The Atal Tunnel at Rohtang inaugurated by Prime Minister Narendra Modi last year enables a journey from Manali Valley to Lahaul and Spiti Valley in little over ten minutes compared to the around five hours it took earlier. It provides all weather connectivity to population of Lahaul and Spiti Valley that remained cut off in winters for nearly six months. But all weather connectivity to troops deployed in Ladakh will take much more time. Now focus is on constructing the 9.2 km long Shinku La tunnel at altitude over 9,800 feet connecting Himachal Pradesh with J&K; making the 475 km long Manali-Keylong-Leh highway an all weather road to serve troops in Ladakh facing China and Pakistan throughout year. But not planning and constructing the Shinku La tunnel simultaneous to the Atal Tunnel indicates lack of inclusive thinking and strategic sense.
The 14 strategic railway lines planned to serve the borders with China and Pakistan remain largely on paper and will take years to build
Making the Manali-Leh direct route all weather beyond the Atal Tunnel would require another three tunnels: 13.2 km long tunnel to negotiate the 16,040 feet high Baralacha Pass; 14.78 km long tunnel at Lachung La pass at 16,800 feet, and, 7.32 km long tunnel at Tanglang La Pass at 17,480 feet. We should work on these as an alternative in case the Chinese interdict the Manali-Keylong-Leh during conflict.

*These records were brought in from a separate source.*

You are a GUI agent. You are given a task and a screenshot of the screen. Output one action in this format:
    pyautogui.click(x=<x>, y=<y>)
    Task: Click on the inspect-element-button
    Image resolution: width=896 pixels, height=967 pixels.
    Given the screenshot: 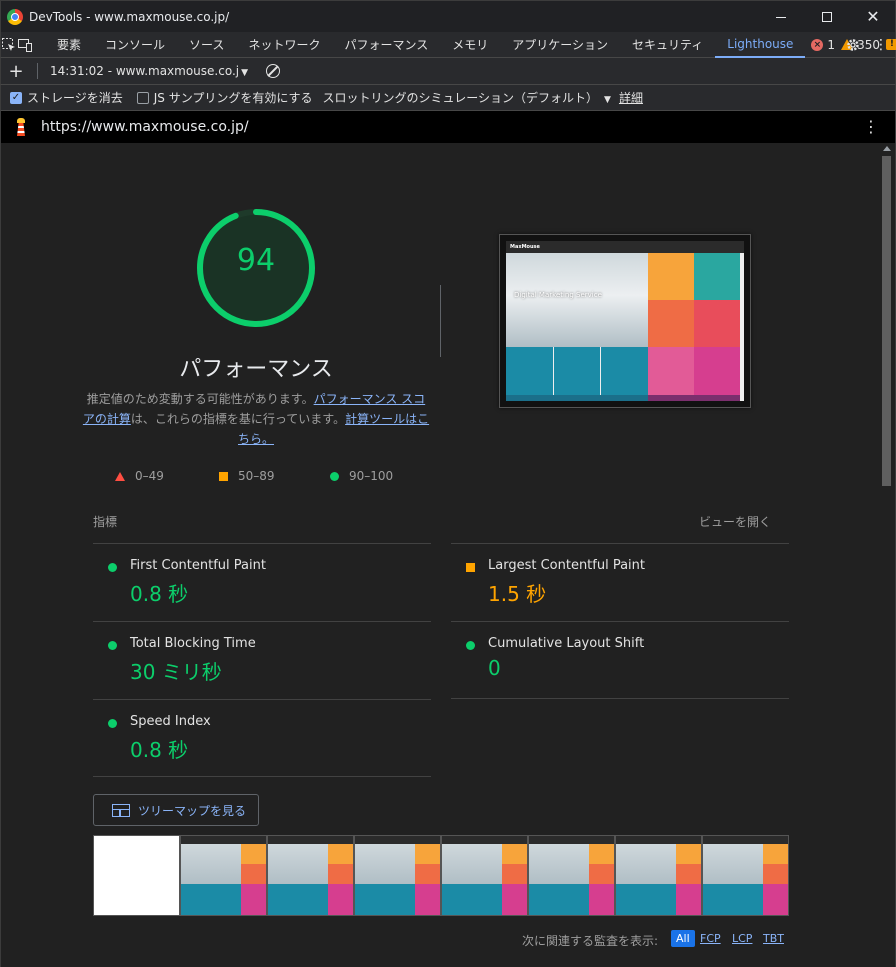 What is the action you would take?
    pyautogui.click(x=9, y=45)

The 14 strategic railway lines planned to serve the borders with China and Pakistan remain largely on paper and will take years to build. The current standoff with China and PLA build up and actions indicate that an India-China conflict is very much on the cards. Even scholars who believe in following the 'middle path' in order to cover up the hierarchical neglect of national security say that an India-China conflict within a decade is a certainty. But why would China wait for us to build our border infrastructure and improve our defence capability. India is not a poor nation anymore with Forex reserves at $605 billion, we need to hasten up our border infrastructure and build up our defence capabilities post haste.